De production régionale (France 3 Alsace), Ils étaient la France libre se concentre sur cette région mais son propos mérite une diffusion nationale ! Il est si rare de voir les "soldats de l'armée d'Afrique" pris comme sujet ! Et ce film le fait de façon très classique mais bien documentée et nette, ne travestissant pas l'Histoire. Le 19 novembre 1942, les unités basées en Tunisie désobéissent à Pétain et basculent dans le camp allié. Nous sommes dans la logique coloniale : ce sont des appelés d'office, pas des engagés. Ils veulent certes libérer "leur" patrie la France du joug allemand mais espèrent aussi gagner l'égalité à leur retour. Le film leur donne la parole, et cette mémoire captée est importante et rare. Il l'alterne avec des images d'archives selon le procédé classique de l'illustration. Il ressort de ces témoignages que l'Arabe ne montait pas en grade au-delà de capitaine.

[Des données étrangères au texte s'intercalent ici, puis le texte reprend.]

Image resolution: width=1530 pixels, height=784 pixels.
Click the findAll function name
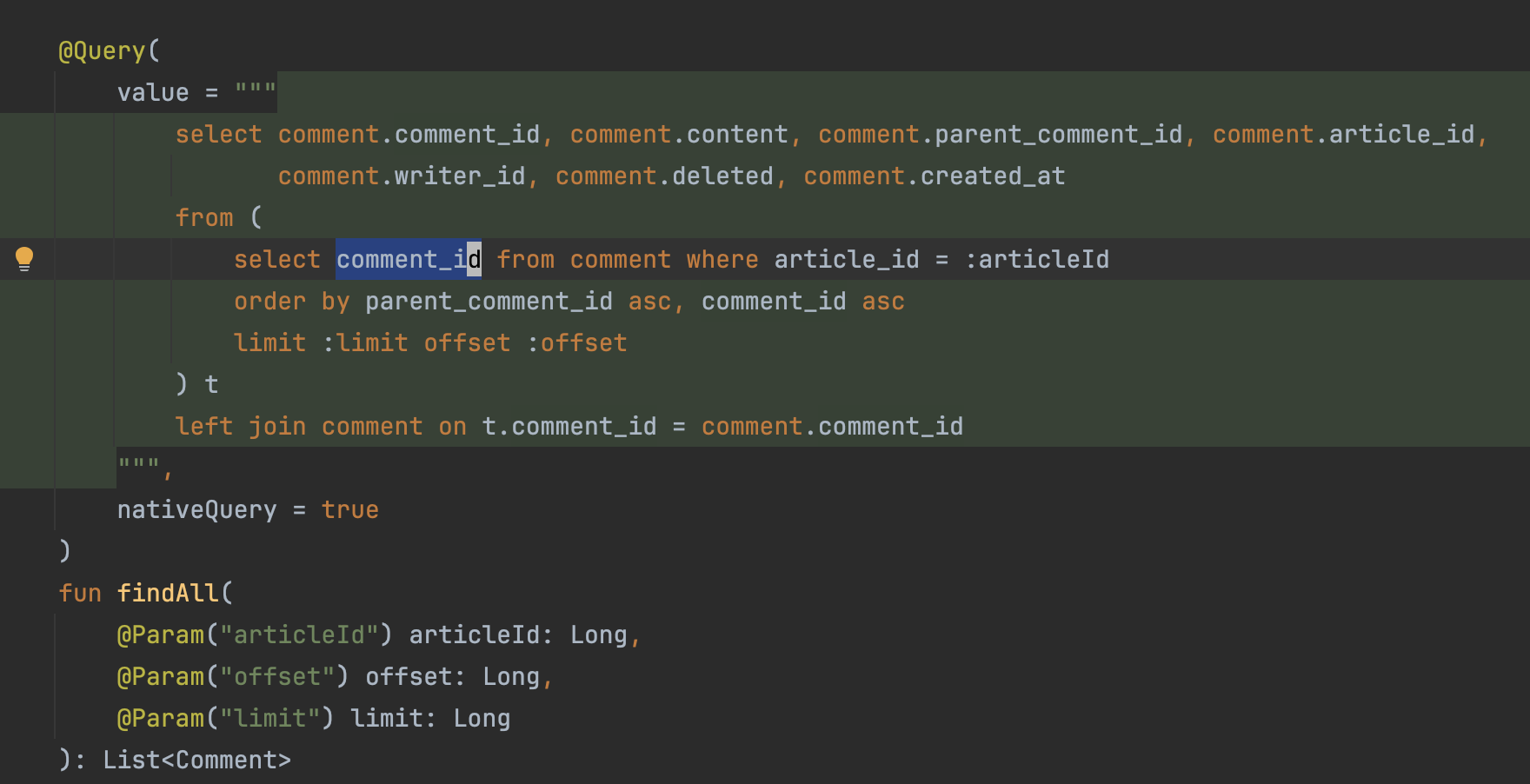[x=168, y=594]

Après le débarquement en Italie, les Tunisiens s'illustrent en prenant les positions allemandes dans les montagnes malgré les difficultés en janvier et février 1944. Les tirailleurs y perdent un tiers des leurs. Marseille est libérée par les FFI et les goumiers et tirailleurs, qui rencontrent un formidable accueil dans les villes libérées. Ils se laissent pousser les cheveux, sans doute à cause des filles, et le commentaire note que de nombreux tirailleurs sont restés en Alsace où ils se sont mariés. Car lorsqu'il s'agit de pénétrer en Allemagne avec les Américains au Nord, les métropolitains (les FFI mobilisés par Delattre) remplaceront peu à peu les tirailleurs dans l'infanterie française alors que ceux-ci en constituaient plus de la moitié des effectifs. Ceux-ci resteront à combattre dans la poche de Colmar. Le film se penche alors en détails sur un exemple dramatique : la destruction d'une compagnie qui s'était illustrée dans l'encerclement du Honneck, un bastion d'importance stratégique incertaine que les FFI avaient d'abord pris contrairement aux ordres reçus.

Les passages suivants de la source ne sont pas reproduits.